**WHAT THE TASK ASKS**
Every line from the one containing "Viewport: 1600px width, 738px height." through the end of the listing below goes in the output, exactly and without pictures.
---+---
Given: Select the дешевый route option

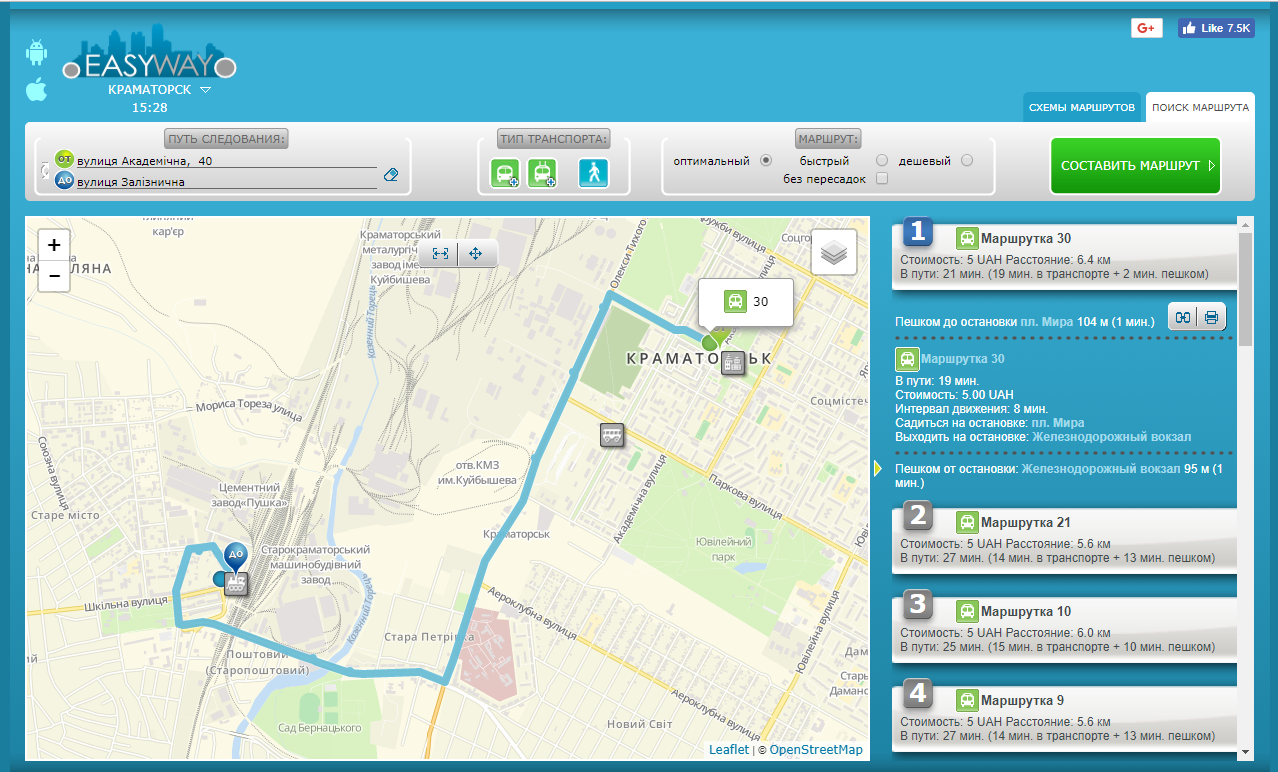Looking at the screenshot, I should pyautogui.click(x=967, y=160).
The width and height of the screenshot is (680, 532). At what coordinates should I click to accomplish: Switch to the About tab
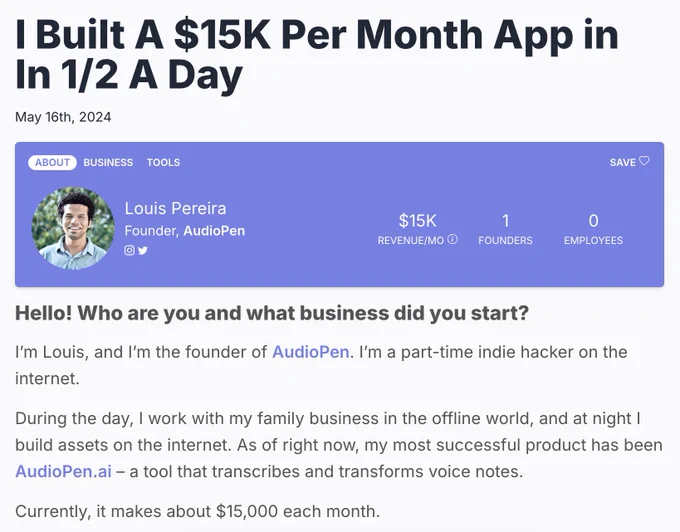[52, 162]
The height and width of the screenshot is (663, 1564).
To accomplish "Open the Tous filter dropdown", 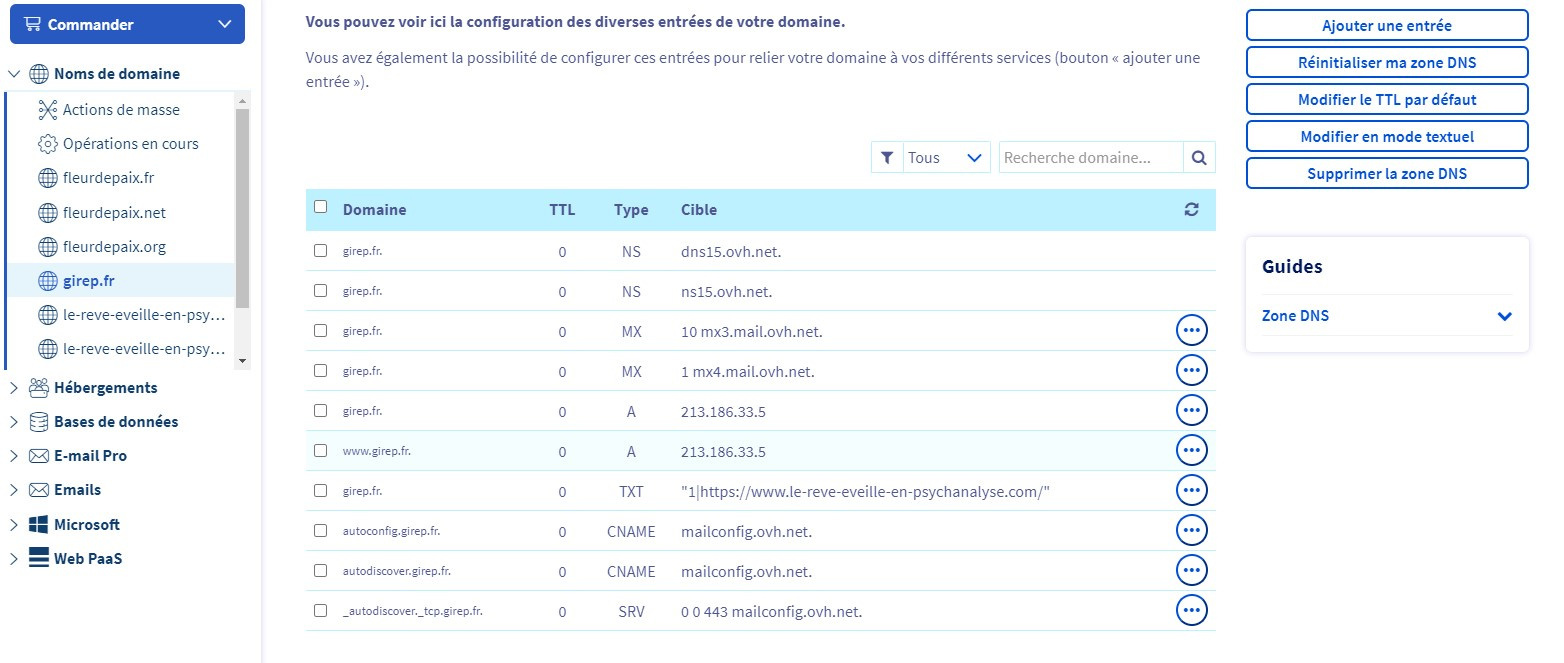I will (946, 157).
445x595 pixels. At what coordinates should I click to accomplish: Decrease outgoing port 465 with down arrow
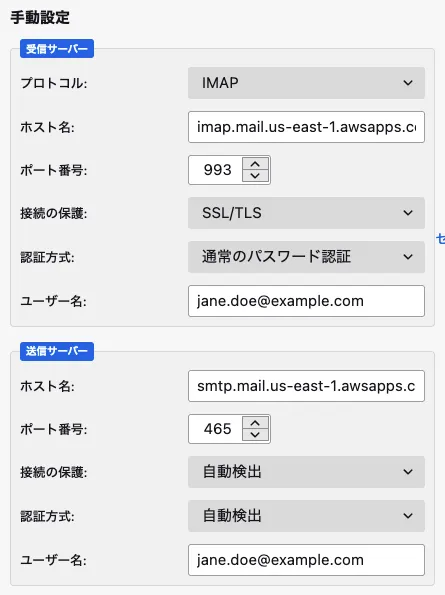255,435
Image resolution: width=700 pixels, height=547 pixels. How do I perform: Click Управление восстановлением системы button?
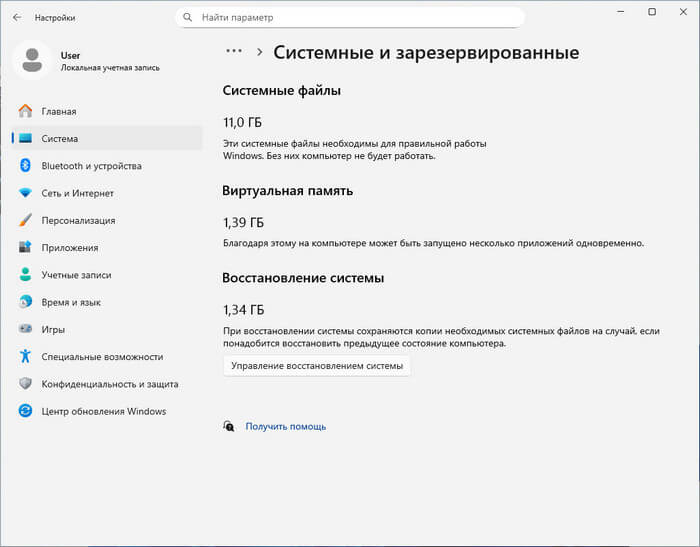(317, 366)
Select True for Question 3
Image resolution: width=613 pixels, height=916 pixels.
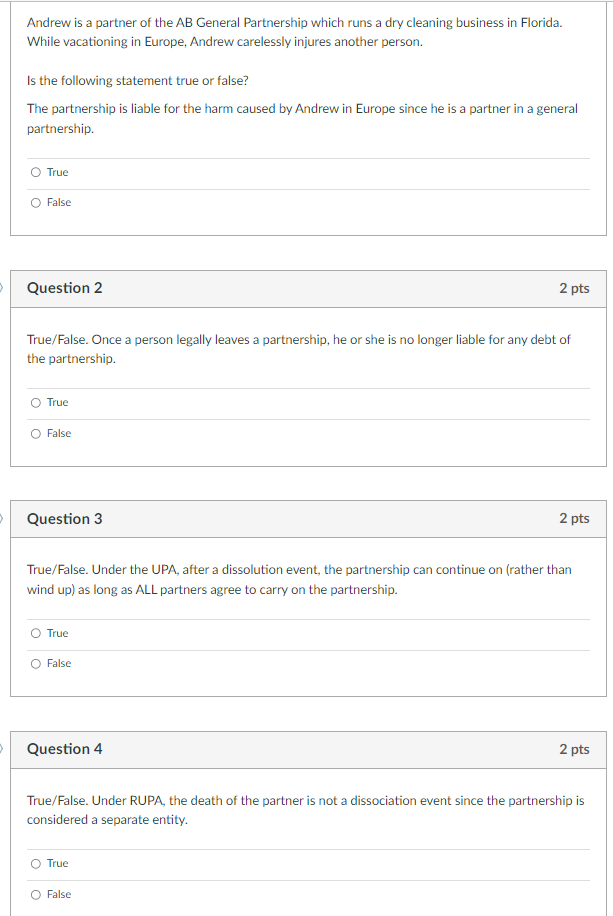click(35, 633)
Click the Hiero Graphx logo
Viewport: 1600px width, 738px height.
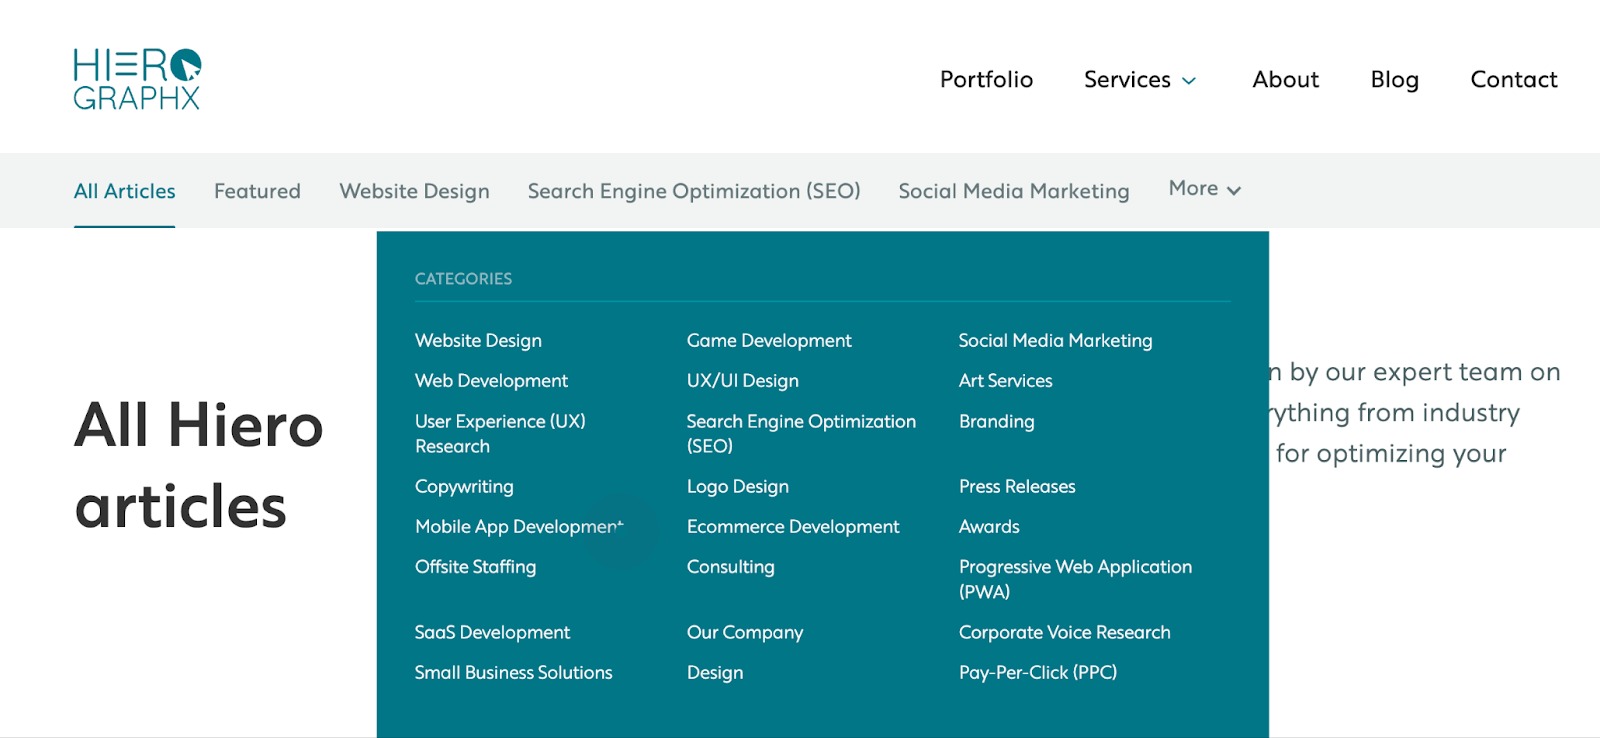pyautogui.click(x=137, y=76)
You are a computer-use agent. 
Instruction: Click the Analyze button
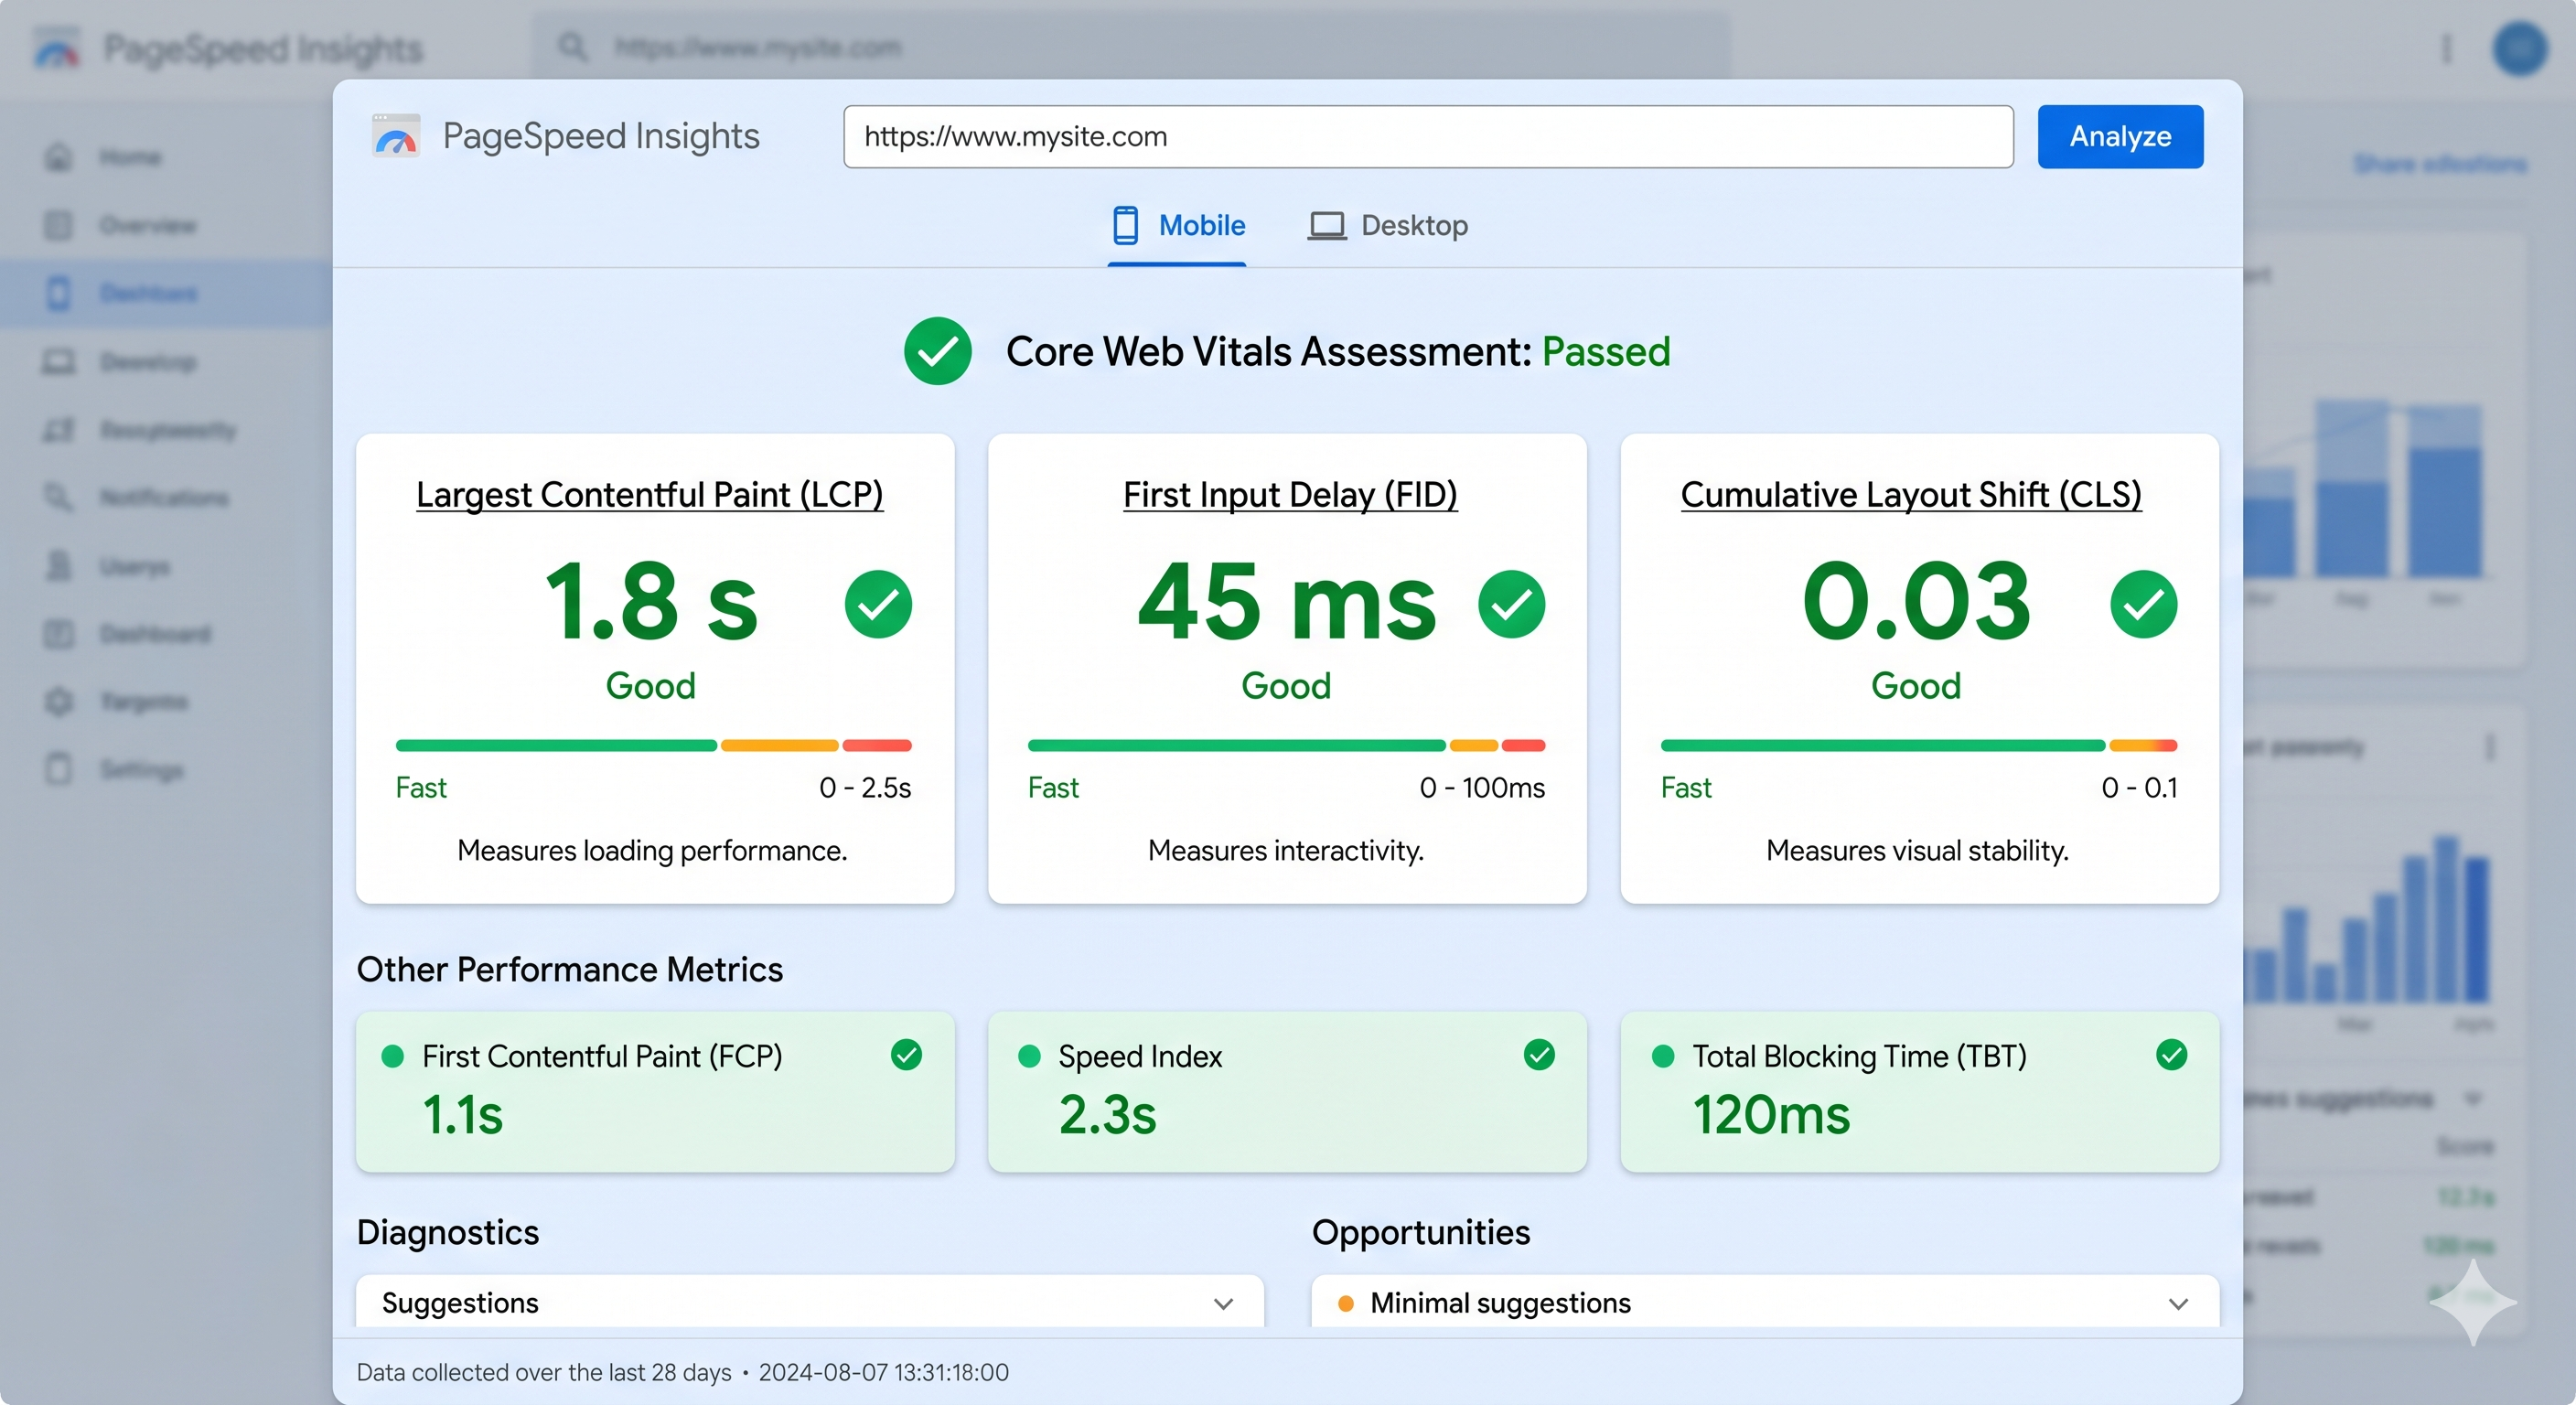tap(2120, 136)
---+---
**WRITTEN SOLUTION**
Viewport: 1600px width, 738px height.
pyautogui.click(x=137, y=76)
You are a computer-use agent. 
Instruction: Click the Analyze button
tap(2120, 136)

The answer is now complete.